EU-Parlamentspräsident Antonio Tajani hat eine Verdoppelung des Haushalts der Europäischen Union gefordert. "Wir benötigen doppelt so viel Geld wie heute, also 280 Milliarden Euro statt 140 Milliarden Euro pro Jahr", sagte Tajani den Zeitungen der Funke-Mediengruppe (Montagsausgaben). Das vergrößerte EU-Budget solle nicht durch zusätzliche Überweisungen aus den Mitgliedsstaaten, sondern durch die Einführung von Steuern finanziert werden.
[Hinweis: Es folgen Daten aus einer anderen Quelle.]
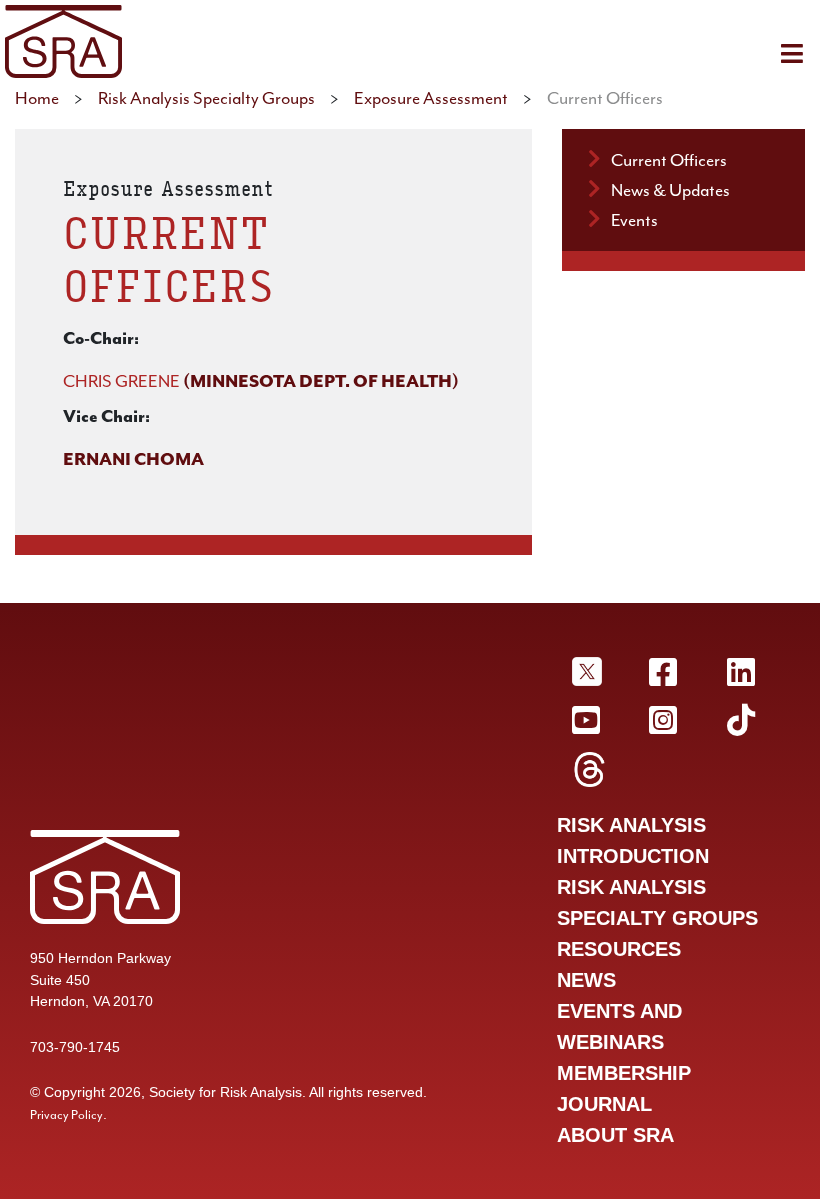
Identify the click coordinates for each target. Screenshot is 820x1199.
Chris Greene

"Hierfür braucht es neue EU-Eigenmittel, wie etwa eine Finanz-Transaktionssteuer auf Börsengeschäfte", so Tajani. Derzeit führen die EU-Staaten knapp ein Prozent ihrer Wirtschaftsleistung nach Brüssel ab. Der EU-Parlamentspräsident begründete seinen Vorstoß mit den Kosten für die Bewältigung der Flüchtlingskrise und den Anti-Terror-Kampf sowie den erhöhten Bedarf an Investitionen. "Die Europäer müssen künftig verstärkt in Energie sowie die Digitalisierung der Wirtschaft investieren." Nur so könne die EU im weltweiten Wettbewerb mit den USA, China, Indien oder Russland mithalten. "Für den nächsten EU-Haushalt ab 2021 sollten wir Schlüsselziele definieren und dann die bedeutendsten Ausgabenposten festlegen: Das wären die Kontrolle der Einwanderung, der Kampf gegen den Terror und Maßnahmen zur Ankurbelung des Wirtschaftswachstums in Europa", sagte Tajani. Die Zusammenarbeit im Verteidigungsbereich müsse dringend vorangetrieben werden. Dies umfasse auch die Förderung der führenden Unternehmen in dieser Industrie. Darüber hinaus verlangte Tajani einen "Marshall-Plan" für Afrika: "Wir müssen auf jeden Fall einen Exodus aus Afrika verhindern." Im nächsten EU-Haushalt ab 2021 sollten mindestens 40 Milliarden Euro über einen Zeitraum von sieben Jahren in den Nachbarkontinent fließen. Es gehe um die "Schaffung von Stabilität und Frieden". Das Geld solle vor allem in Landwirtschaft, Wirtschaftswachstum, Infrastruktur sowie kleine und mittlere Unternehmen in Afrika gesteckt werden. "Wir brauchen eine ökonomische Diplomatie, um das Bildungswesen dort zu verbessern."